Art Gallery of NSW director, Michael Brand said: ‘The Art Gallery of NSW is delighted to continue its long affiliation with Western Desert Nganampa Walytja Palyantjaku Tjutaku Aboriginal Corporation, known as the Purple House. The Art Gallery was one of the first major institutions to support the enterprise through the auction of Aboriginal artworks at the Art Gallery in 2000.

‘This exhibition marks the first time in over two decades that three of the four large collaborative works, centrepieces of the Western Desert Dialysis Appeal, have been placed on public display reminding us of this important moment in our history. I hope this exhibition brings greater awareness to the Purple House community and Aboriginal and Torres Strait Islander artists across the country whose work will be front and centre of our expanded campus, due for completion at the end of 2022.’

Purple House director, Irene Nangala said: ‘I was in Sydney for that auction 21 years ago. We were dreaming for one dialysis machine in Kintore so that our families could come home. It was a great night. We were all so proud and happy. People were very kind. The money raised that night helped us get our family home to Kintore and then we kept going and going.

'We are still working hard to help get more people home and keep their spirits strong. We are helping people all over the Australia to get home to their Ngurra,’ added Nangala.

Curated by Coby Edgar, Art Gallery of NSW Aboriginal and Torres Strait Islander Art curator, The Purple House features eight paintings created by several Pintupi artists between 1999 and 2015. The exhibition includes three works from the Art Gallery’s collection of Aboriginal and Torres Strait Islander art, as well as significant loans from private collections.

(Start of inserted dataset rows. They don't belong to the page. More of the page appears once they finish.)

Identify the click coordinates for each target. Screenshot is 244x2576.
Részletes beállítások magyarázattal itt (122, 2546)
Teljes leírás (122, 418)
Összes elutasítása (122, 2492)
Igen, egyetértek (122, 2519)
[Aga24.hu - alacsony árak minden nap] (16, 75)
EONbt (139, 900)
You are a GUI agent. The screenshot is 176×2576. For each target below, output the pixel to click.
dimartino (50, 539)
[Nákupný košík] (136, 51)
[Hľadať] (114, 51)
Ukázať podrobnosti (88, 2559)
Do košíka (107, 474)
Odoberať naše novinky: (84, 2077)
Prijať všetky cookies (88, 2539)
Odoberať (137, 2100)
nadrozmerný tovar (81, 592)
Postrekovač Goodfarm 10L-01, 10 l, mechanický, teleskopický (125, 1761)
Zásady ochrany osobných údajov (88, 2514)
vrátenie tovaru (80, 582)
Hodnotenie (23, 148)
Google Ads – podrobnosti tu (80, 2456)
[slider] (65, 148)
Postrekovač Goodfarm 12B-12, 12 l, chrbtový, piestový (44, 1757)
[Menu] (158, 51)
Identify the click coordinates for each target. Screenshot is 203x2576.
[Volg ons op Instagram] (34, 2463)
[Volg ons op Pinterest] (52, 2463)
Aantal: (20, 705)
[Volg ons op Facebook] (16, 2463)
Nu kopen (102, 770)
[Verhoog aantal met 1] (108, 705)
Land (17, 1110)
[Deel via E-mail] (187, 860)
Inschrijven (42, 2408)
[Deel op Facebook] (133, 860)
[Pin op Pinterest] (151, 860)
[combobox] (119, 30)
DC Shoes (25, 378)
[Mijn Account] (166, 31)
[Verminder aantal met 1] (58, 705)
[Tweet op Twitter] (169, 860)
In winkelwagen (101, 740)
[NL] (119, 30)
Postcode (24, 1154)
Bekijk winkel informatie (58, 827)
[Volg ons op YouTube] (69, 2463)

Edgar said: ‘The Purple House is an example of how Aboriginal and Torres Strait Islander people can be successful in developing business models that work for their communities. The Purple House helps people living in remote communities – including some of Australia’s most senior artists – to lead happier and healthier lives, allowing them to record and share their stories for future generations.’

Exhibition highlights include collaborative works made in the late 1990s by artists of Papunya Tula working in the communities of Kintore and Kiwirrkura. The Kiwirrkura men’s painting was painted by nine artists in 1999, the work depicts a water site of Tjangimanta north-east of Kiwirrkura. The work tells the story of a large group of Tingari men passing through the site during their travels to the rock hole and water site of Pinari, north-east of Kintore.

The Kintore women’s painting was painted by a group of 10 artists in 1999 and illustrates the rock hole and water site of Marrapinta, Yumari and Tjintjintjin. The work reveals a large group of women camped at Marrapinta, west of Kiwirrkura. While at the site the women made nose bones, also known as Marrapinti, which are worn for ceremonial occasions.

The three works drawn from the Art Gallery’s collection include: Patrick Olodoodi Tjungurrayi’s Untitled (Two Goanna Ancestors) 1999, which portrays the travels of two Goanna ancestors of the Tjapaltjarri and Tjampitjinpa kinship subsections; Helicopter Tjungurrayi's Wangkartu 2001, representing the tali, or sand dunes, which dominate the landscape of the south-west of Wirrimanu (Balgo) in the Great Sandy Desert; and Bobby West Tjupurrula’s Tingari sites around Kiwirrkura 2015, which depicts a series of important ceremonial sites in the area around Kiwirrkura and along the southern side of Wilkinkarra (Lake Mackay).